I don't think you're going to really capture the "feel" of the Wild West in Pathfinder/Starfinder. I tried doing something similar a while back, and it just feels weird.

Because Deadlands is great and has the things you’re looking for.

And you’ll probably spend less time learning how to play it than you will jamming western elements into your fantasy game.

Have you seen the homebrew Marshal class that's been floating around? I saw it mentioned a while back, WIP but it looked pretty cool. It was basically an old west gunslinger sort of paladin, mixing in aspects of being the sheriff or the wandering man with no name. I'll see if I can find the gdoc again.

Dev for that class here. Surprised anyone remembers it, I've posted it I think all of one time before on Veeky Forums.

docs.google.com/document/d/1W1iZp22Cfylb-seO-EBcx56eKi4Im-aYGmijpcPV0es/edit?usp=sharing

Here's the most recent version of it if anyone cares for it, though it's very much still in development (Thus commenting it turned on). Still, it should be at a playable state if you can handle like a dozen references to western songs.

Attached is some dev math behind it (Which people doubly don't give a shit about but my autism won't let me not post as benchmarks are important for trying to keep some game balance. Especially when a class's DPR doesn't come in the usual ways like Full Attacks.)

I like the cowboy look but I prefer it much, much better on witch/monster hunters.

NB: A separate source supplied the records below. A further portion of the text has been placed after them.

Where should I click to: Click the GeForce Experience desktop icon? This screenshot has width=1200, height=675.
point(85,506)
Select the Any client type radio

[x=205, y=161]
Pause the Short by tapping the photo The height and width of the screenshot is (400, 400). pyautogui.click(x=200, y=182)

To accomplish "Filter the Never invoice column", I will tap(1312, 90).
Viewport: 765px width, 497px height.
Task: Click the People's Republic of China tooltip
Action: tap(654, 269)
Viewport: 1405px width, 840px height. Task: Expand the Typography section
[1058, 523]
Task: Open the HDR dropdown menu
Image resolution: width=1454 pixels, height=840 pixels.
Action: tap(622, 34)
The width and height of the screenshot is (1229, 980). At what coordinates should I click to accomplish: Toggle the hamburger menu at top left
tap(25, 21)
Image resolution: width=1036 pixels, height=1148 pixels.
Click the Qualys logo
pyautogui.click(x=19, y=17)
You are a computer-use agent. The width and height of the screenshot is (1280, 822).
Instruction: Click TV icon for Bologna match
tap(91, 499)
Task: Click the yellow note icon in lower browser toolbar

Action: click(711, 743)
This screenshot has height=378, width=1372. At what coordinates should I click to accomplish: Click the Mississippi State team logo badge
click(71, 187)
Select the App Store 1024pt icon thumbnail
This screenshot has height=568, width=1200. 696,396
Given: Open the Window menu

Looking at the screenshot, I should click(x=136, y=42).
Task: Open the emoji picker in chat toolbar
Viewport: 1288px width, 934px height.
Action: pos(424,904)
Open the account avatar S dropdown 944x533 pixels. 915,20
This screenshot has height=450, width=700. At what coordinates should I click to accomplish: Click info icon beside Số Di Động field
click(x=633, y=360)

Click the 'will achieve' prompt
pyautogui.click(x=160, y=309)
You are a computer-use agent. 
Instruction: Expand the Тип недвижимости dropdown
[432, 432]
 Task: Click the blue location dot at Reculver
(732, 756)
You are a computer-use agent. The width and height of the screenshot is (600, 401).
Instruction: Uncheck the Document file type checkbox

I dunno, it could work in Starfinder. The Wild West and space exploration/colonisation have some thematic overlap, it's why you get stuff like Firefly.

Get three coffins ready.

>Because Deadlands is great and has the things you’re looking for.

But Deadlands would require him to learn new rules instead of just hamfisting stuff into his favorite 3.x derivative and then wondering why it doesn't work.

10/10

fucking this, OP. Omitting the issue of 3.PF classes being retarded outside of a couple archetypal icons, learn a 200-page game thats was built from ground-up for gunplay and does it well without homebrewing at all
youll literally spend less time learning the core "roll the skill die above 4" over fucking with your shit system of choice until it does nothing well either way

Read a few Wuxia stories for plot inspiration.
Just follow these rules:

>replace swordsmen with gunmen (fisticuffs still stays effective close quarters and acrobatic movement across bar tables stays as well)
>replace Buddhist influence with Catholic church influence.
>replace Taoism with British evangelical enlightenment values.
>natives are some bird tribes, Kenku-turkey-men for extra racism.

...

if he's really atached to d20 there's a deadlands port for that too

Wait, deadly aim is a bad thing?

The accuracy loss makes it generally not worth it.